Sylvia PottsONZM

Personal information
- Born: Sylvia Mildred Oxenham 19 September 1943 Palmerston North, New Zealand
- Died: 31 August 1999 (aged 55) Hastings, New Zealand
- Education: University of Otago
- Height: 1.68 m (5 ft 6 in)
- Weight: 55 kg (121 lb)
- Spouse: Allan Potts ​(m. 1965)​

Sport
- Sport: Athletics
- Events: 800 m, 1500 m
- Coached by: Allan Potts

Achievements and titles
- National finals: 440 yds champion (1967, 1969) 400 m champion (1970) 880 yds champion (1969) 800 m champion (1970) 3 km cross country champion (1970)
- Personal best: 800 m – 2:04.0

= Sylvia Potts =

New Zealand middle-distance runner

Sylvia Mildred Potts (née Oxenham, 19 September 1943 – 31 August 1999) was a New Zealand middle-distance athlete who represented her country at two Commonwealth and one Olympic Games. She memorably fell two metres from the finish of the 1500 m final at the 1970 Commonwealth Games in Edinburgh while leading the race.

==Early life and family==
Born in Palmerston North in 1943, Potts was educated at Freyberg High School, where she was head girl. She then studied at the University of Otago, completing a Diploma of Physical Education in 1964. She married Allan Potts the following year. Together they had three children, including Richard Potts who represented New Zealand in athletics at the 1990 and 1994 Commonwealth Games.

==Athletics career==

===National championships===
Coached by Allan Potts from 1963, Sylvia Potts won six national athletics titles between 1967 and 1970: the 440 yards in 1967 and 1969; the 400 m in 1970; the 880 yards in 1969; the 800 m in 1970 and the 3 km cross country in 1970.

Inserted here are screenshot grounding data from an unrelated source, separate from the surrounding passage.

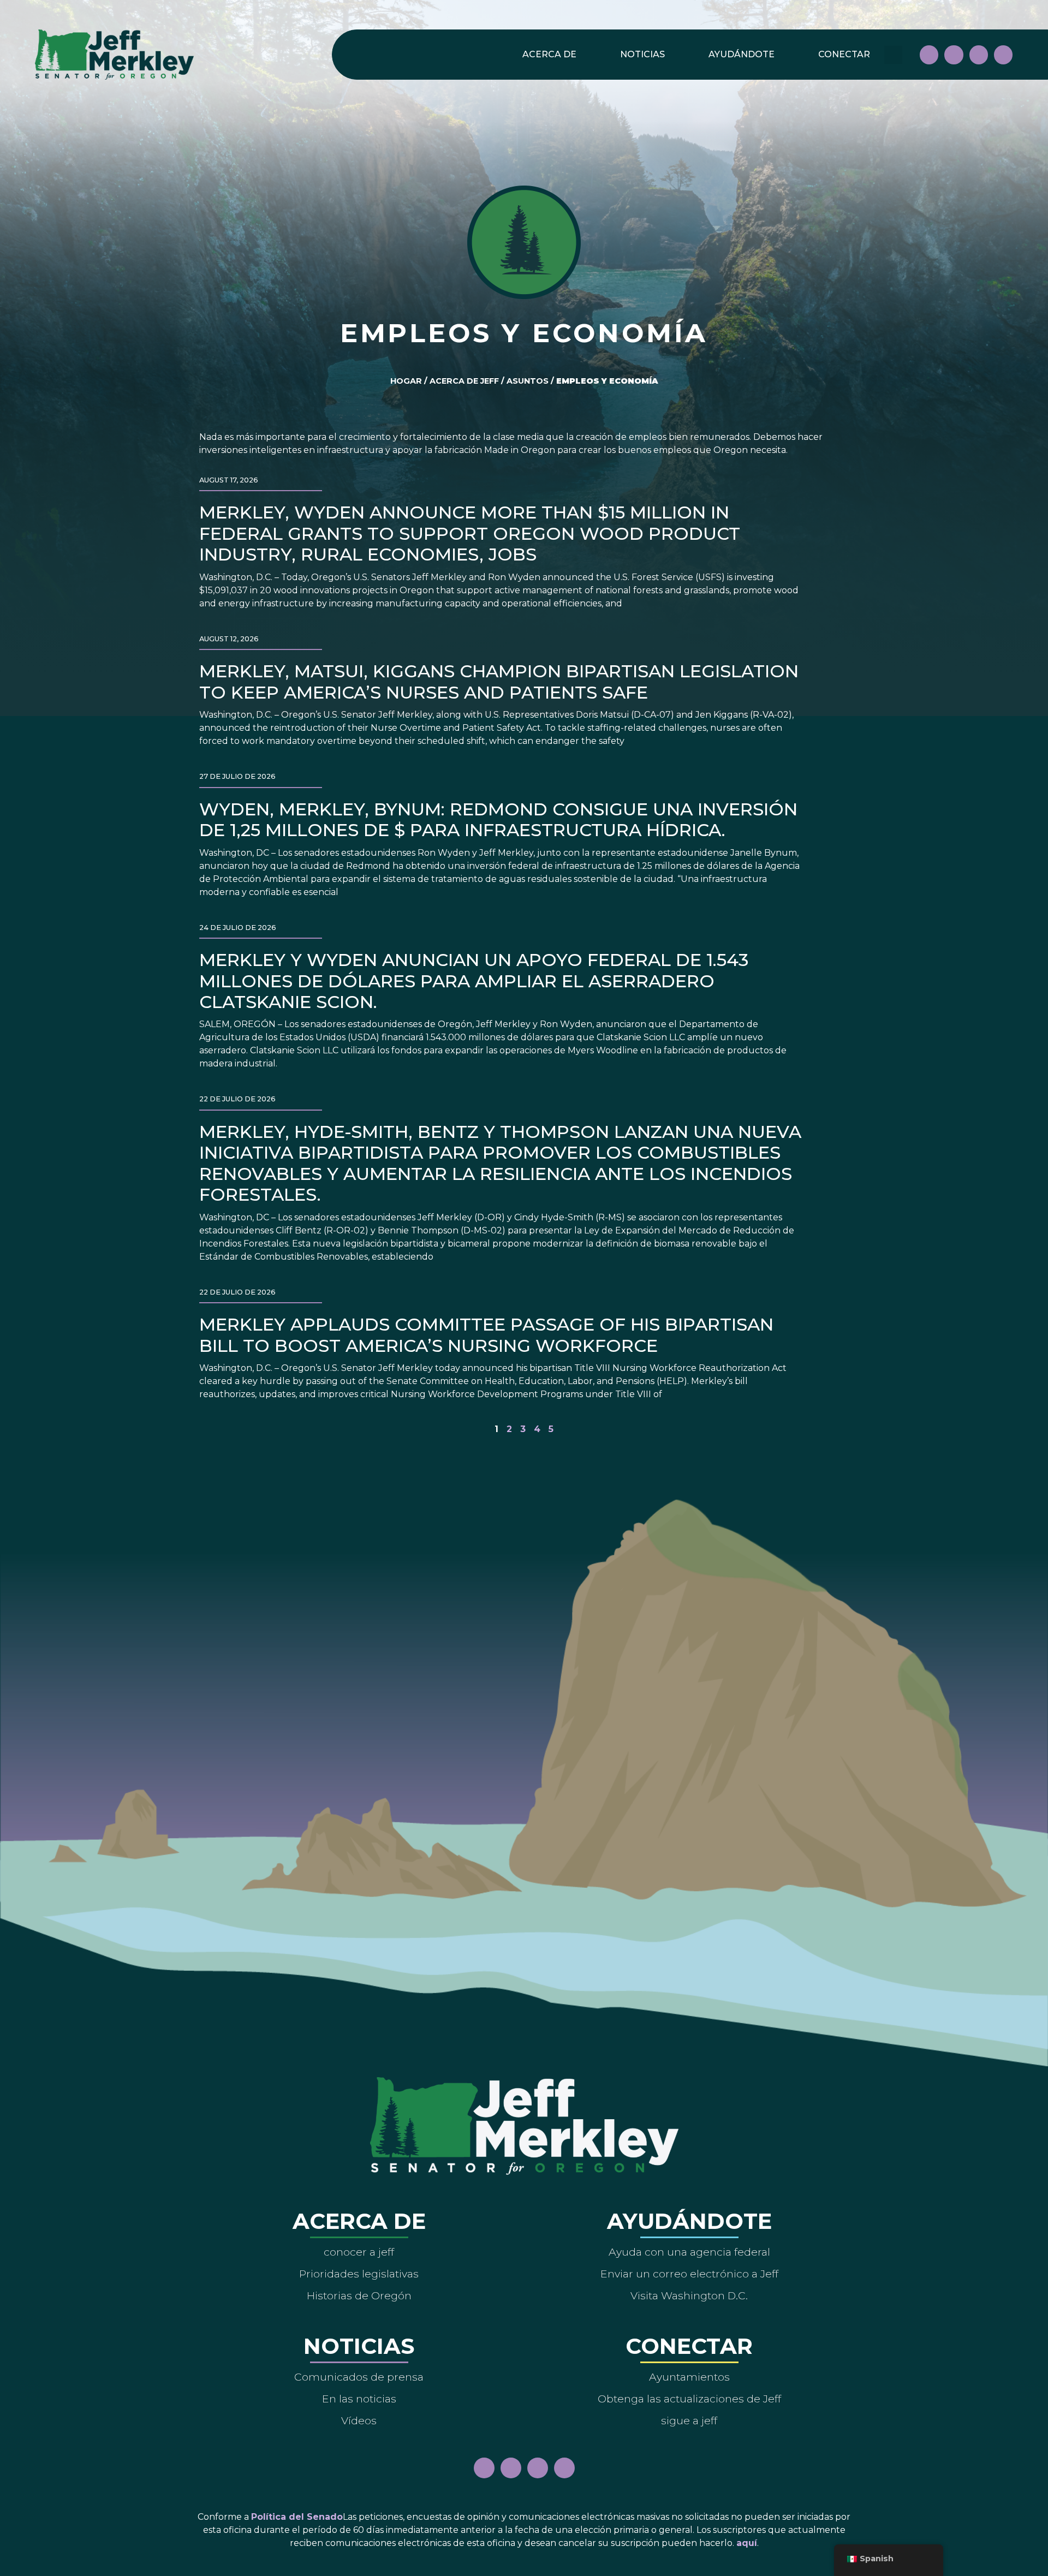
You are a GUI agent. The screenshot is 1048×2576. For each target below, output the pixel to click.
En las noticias (359, 2398)
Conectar (844, 54)
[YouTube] (978, 54)
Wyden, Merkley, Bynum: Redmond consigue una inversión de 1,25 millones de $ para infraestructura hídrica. (498, 819)
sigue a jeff (689, 2420)
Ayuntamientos (689, 2376)
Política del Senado (297, 2517)
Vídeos (359, 2420)
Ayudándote (741, 54)
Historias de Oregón (359, 2295)
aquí (746, 2543)
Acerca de (549, 54)
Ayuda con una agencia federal (689, 2251)
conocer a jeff (359, 2251)
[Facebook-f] (929, 54)
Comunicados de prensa (359, 2376)
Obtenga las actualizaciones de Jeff (689, 2398)
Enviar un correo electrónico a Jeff (689, 2273)
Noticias (642, 54)
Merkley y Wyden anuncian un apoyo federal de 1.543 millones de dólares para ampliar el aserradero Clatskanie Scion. (473, 980)
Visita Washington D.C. (689, 2295)
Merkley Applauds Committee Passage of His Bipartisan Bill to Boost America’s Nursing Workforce (486, 1335)
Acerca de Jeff (464, 381)
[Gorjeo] (1003, 54)
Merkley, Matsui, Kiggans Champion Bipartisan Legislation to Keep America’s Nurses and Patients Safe (499, 681)
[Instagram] (953, 54)
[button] (893, 55)
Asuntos (528, 381)
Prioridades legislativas (359, 2273)
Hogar (406, 381)
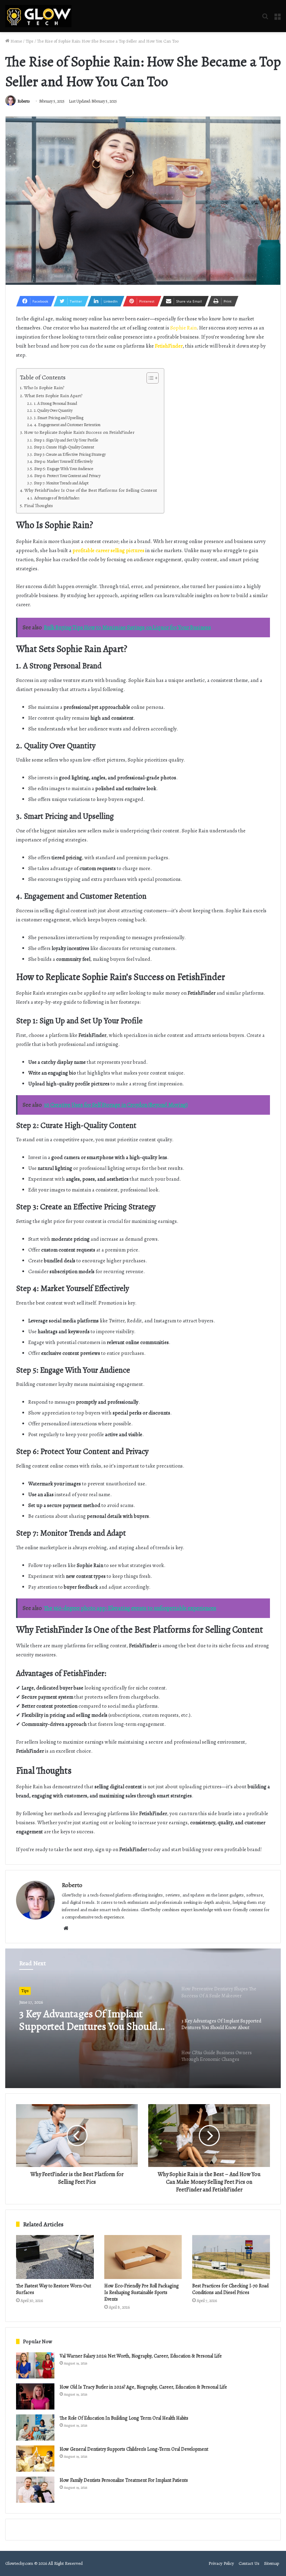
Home (15, 41)
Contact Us (249, 2563)
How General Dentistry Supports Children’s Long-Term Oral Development (134, 2449)
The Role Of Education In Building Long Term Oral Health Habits (124, 2418)
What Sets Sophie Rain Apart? (53, 395)
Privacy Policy (221, 2563)
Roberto (23, 101)
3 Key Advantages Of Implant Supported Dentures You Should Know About (88, 2020)
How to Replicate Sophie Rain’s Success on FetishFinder (79, 432)
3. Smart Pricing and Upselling (58, 418)
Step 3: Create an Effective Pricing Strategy (69, 454)
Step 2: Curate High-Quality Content (64, 447)
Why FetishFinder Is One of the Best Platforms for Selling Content (90, 490)
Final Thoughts (38, 505)
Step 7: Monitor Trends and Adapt (61, 483)
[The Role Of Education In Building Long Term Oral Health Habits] (35, 2427)
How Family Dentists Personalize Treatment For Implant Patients (124, 2480)
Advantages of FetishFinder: (57, 498)
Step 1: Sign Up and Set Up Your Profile (66, 440)
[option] (143, 2018)
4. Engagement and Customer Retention (67, 425)
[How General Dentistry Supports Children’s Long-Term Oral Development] (35, 2458)
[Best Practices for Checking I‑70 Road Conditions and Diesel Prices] (231, 2257)
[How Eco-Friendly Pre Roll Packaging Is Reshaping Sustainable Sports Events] (143, 2257)
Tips (29, 41)
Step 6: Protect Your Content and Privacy (67, 475)
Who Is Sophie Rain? (44, 387)
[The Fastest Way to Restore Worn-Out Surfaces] (55, 2257)
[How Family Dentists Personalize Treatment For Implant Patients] (35, 2490)
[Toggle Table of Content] (149, 378)
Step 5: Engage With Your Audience (63, 469)
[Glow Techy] (38, 16)
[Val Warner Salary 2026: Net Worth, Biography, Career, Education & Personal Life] (35, 2365)
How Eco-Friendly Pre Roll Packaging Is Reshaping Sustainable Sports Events (141, 2292)
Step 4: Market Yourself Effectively (63, 461)
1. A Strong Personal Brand (55, 403)
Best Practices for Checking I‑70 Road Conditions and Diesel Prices (230, 2289)
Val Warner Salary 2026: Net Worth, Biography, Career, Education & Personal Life (141, 2356)
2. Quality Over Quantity (53, 410)
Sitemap (271, 2563)
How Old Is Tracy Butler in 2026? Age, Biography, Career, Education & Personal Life (143, 2387)
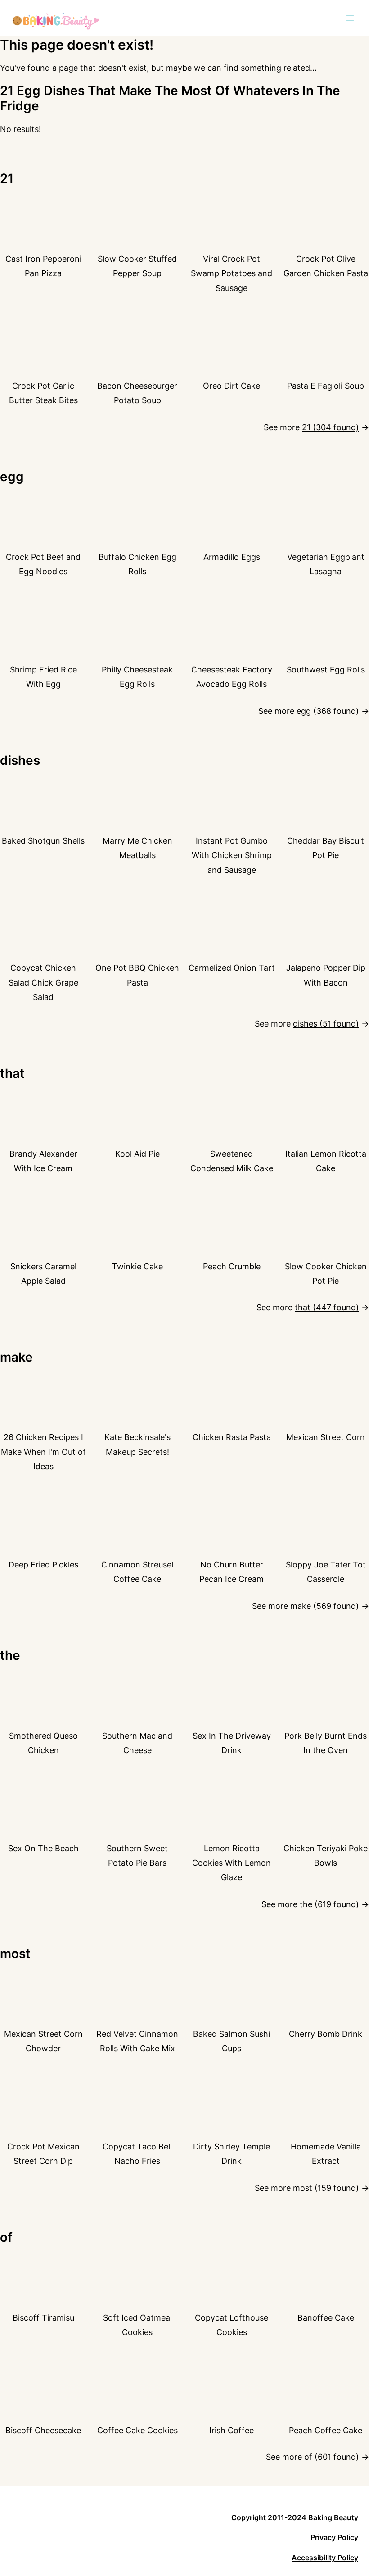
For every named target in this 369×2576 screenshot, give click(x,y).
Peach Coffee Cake (325, 2430)
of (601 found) (331, 2457)
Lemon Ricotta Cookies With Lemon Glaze (231, 1863)
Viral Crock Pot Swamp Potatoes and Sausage (231, 273)
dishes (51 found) (326, 1023)
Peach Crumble (232, 1266)
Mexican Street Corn (325, 1437)
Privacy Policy (334, 2537)
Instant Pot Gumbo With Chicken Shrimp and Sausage (232, 855)
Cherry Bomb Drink (325, 2034)
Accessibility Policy (325, 2557)
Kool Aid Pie (137, 1154)
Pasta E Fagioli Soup (325, 386)
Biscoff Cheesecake (43, 2430)
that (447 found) (327, 1307)
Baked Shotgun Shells (43, 840)
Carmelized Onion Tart (232, 967)
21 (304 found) (330, 427)
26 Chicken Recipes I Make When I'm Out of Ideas (43, 1451)
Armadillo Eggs (231, 557)
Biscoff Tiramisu (43, 2317)
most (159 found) (326, 2188)
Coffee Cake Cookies (137, 2430)
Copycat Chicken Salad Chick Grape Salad (43, 982)
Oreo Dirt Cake (231, 386)
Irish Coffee (231, 2430)
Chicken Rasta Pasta (232, 1437)
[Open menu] (350, 18)
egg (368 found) (328, 711)
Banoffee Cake (325, 2317)
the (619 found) (329, 1904)
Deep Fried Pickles (43, 1564)
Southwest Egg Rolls (326, 669)
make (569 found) (324, 1606)
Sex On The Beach (43, 1848)
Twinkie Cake (137, 1266)
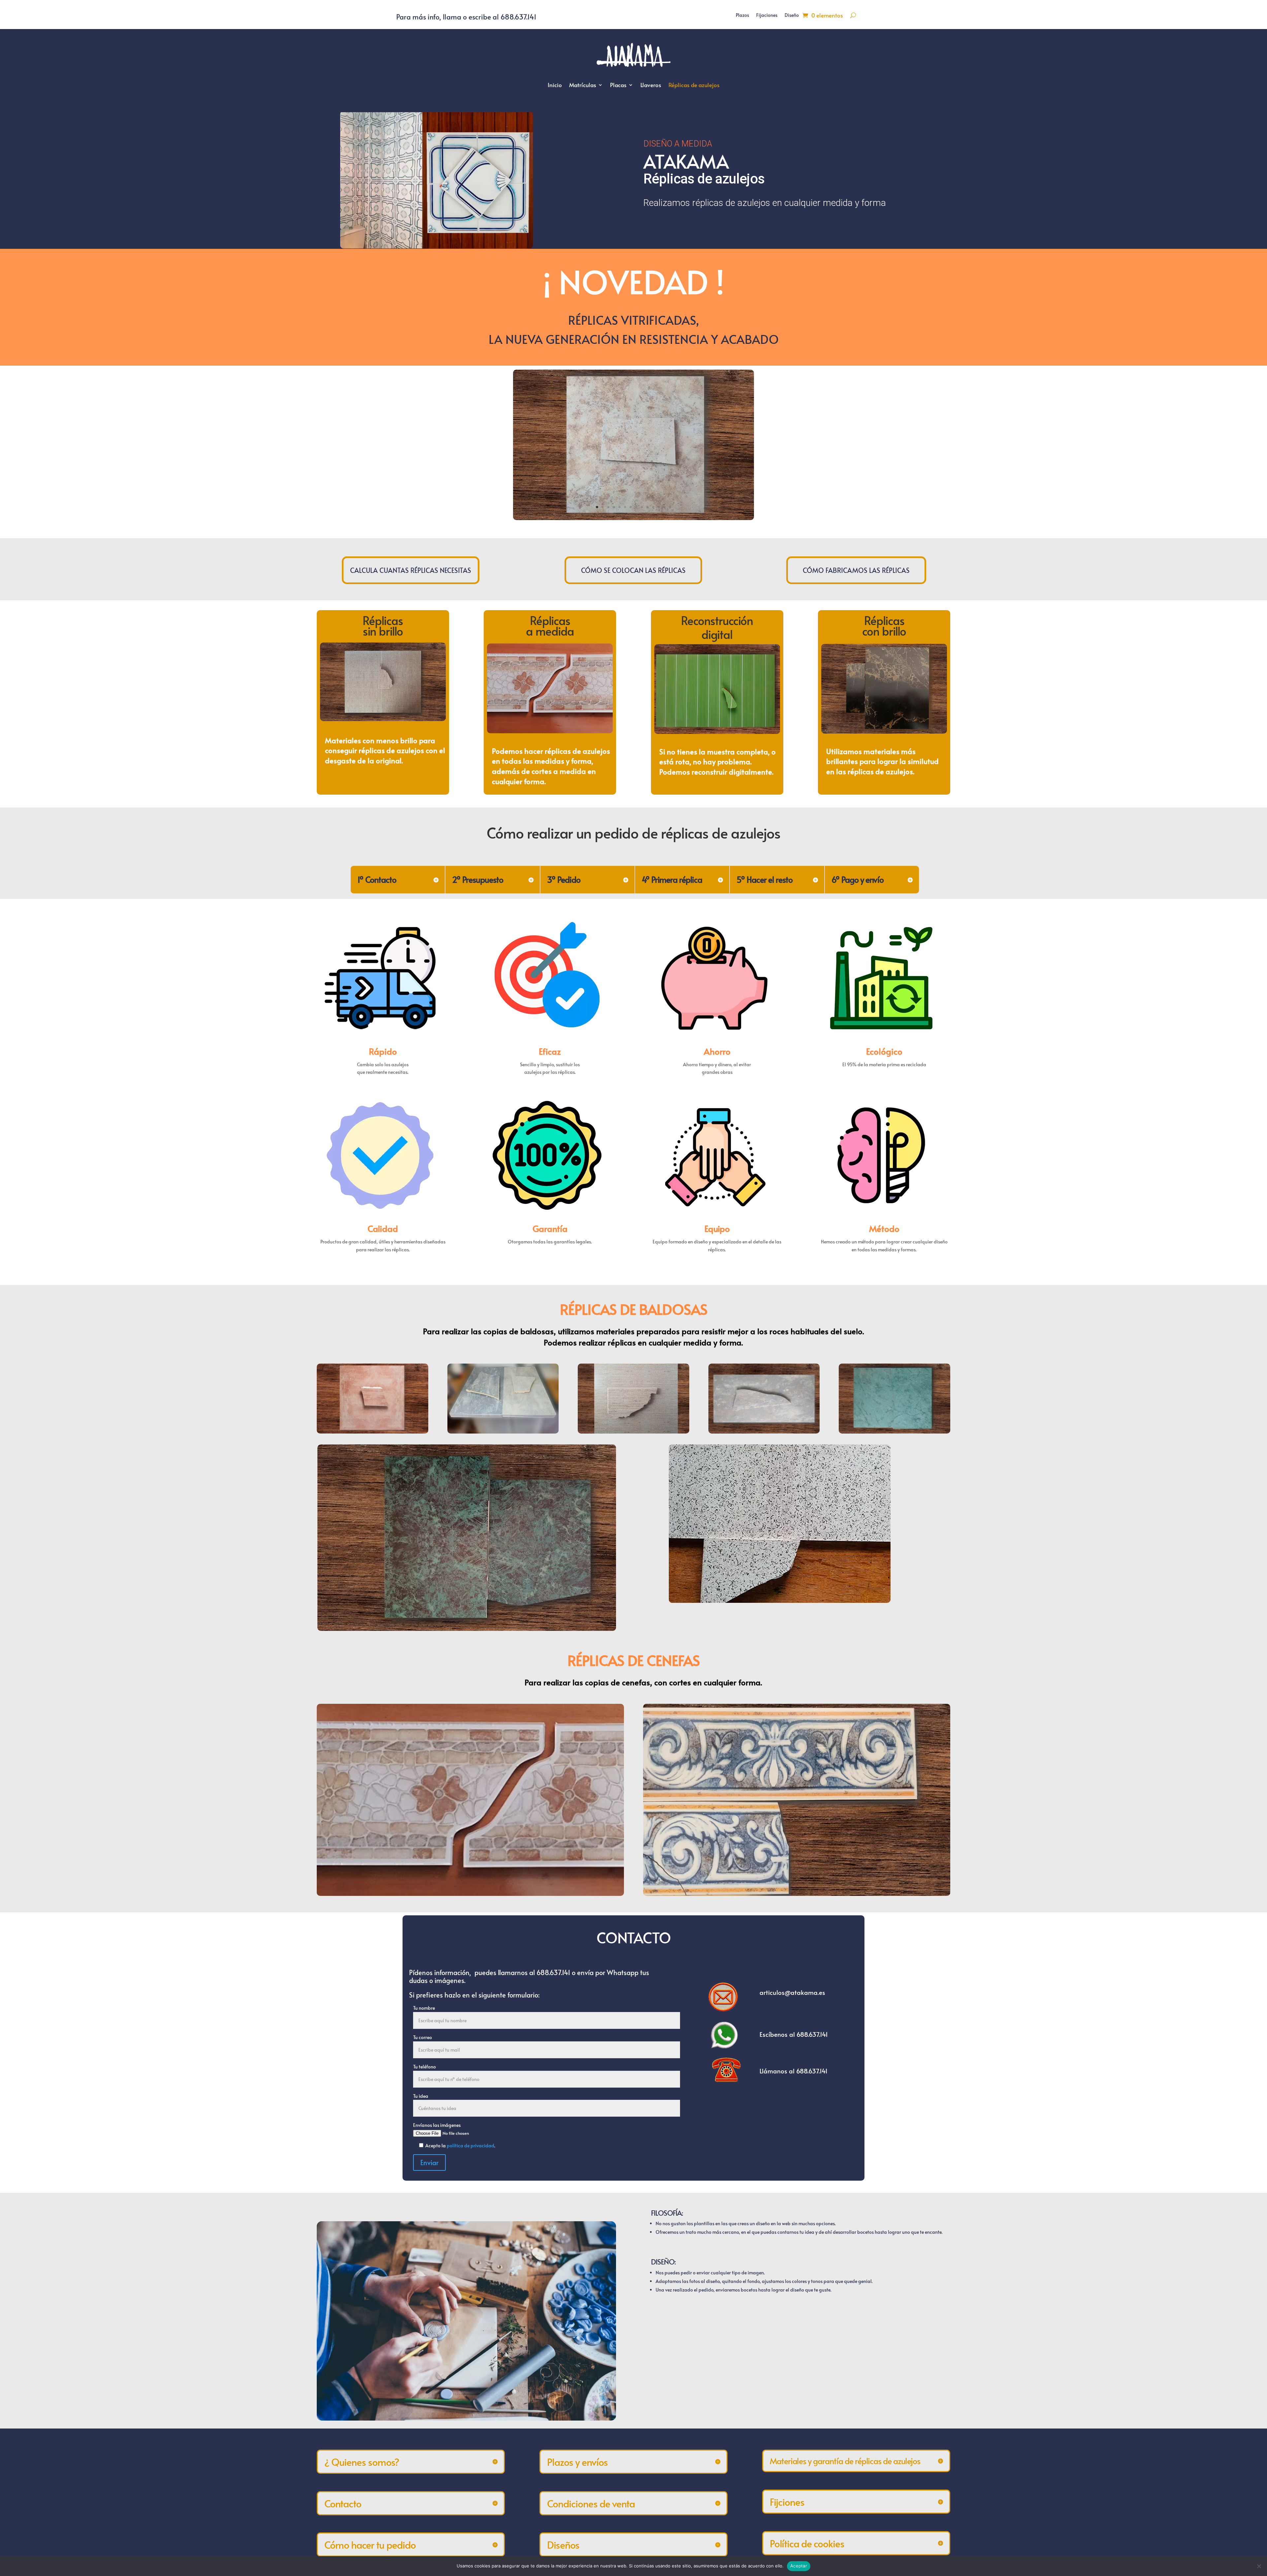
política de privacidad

Potts ran her personal best for the 800 m, a national record time of 2:04.0, in winning the 1970 national championship.

===Olympic Games===
She represented New Zealand at the 1968 Olympic Games in Mexico City, where she finished sixth in the semi-finals of the 800 m with a time of 2:07.02.

===Commonwealth Games===
At the 1970 British Commonwealth Games in Edinburgh in 1970 Potts competed in both the 800 m and 1500 m, reaching the final in both events. She finished fifth in the 800 m, but it is for her finish in the 1500 m that she is most remembered. Leading the race into the final few metres, Potts fell just short of the finishing line and eventually finished in ninth place.

Potts was given the honour of running the final leg of the Queen's Baton Relay at the opening of the 1974 British Commonwealth Games in Christchurch, running the baton carrying the Queen's message into the Queen Elizabeth II Park stadium and presenting it to the Duke of Edinburgh. Later at those games, she finished eighth in the 1500 m final.

===Coaching and management===
After retiring as an athlete, Potts joined her husband Allan as a coach, and together they coached many young athletes, particularly at the Hastings Athletics Club. In 1990, she served as the New Zealand athletics team manager at the 1990 Commonwealth Games in Auckland.

==Death==
Potts died in Hastings from cancer on 31 August 1999, and she was buried at Mangaroa Cemetery.

==Honours and legacy==
In the 1998 Queen's Birthday Honours, Potts was appointed an Officer of the New Zealand Order of Merit, for services to athletics. In 2008, she was one of the second group of inductees onto the University of Otago School of Physical Education's wall of fame.

Following Potts' death, the major annual track and field meet in Hawke's Bay was named the Sylvia Potts Classic. It was renamed the Allan and Sylvia Potts Classic in 2015 after the death of Allan Potts.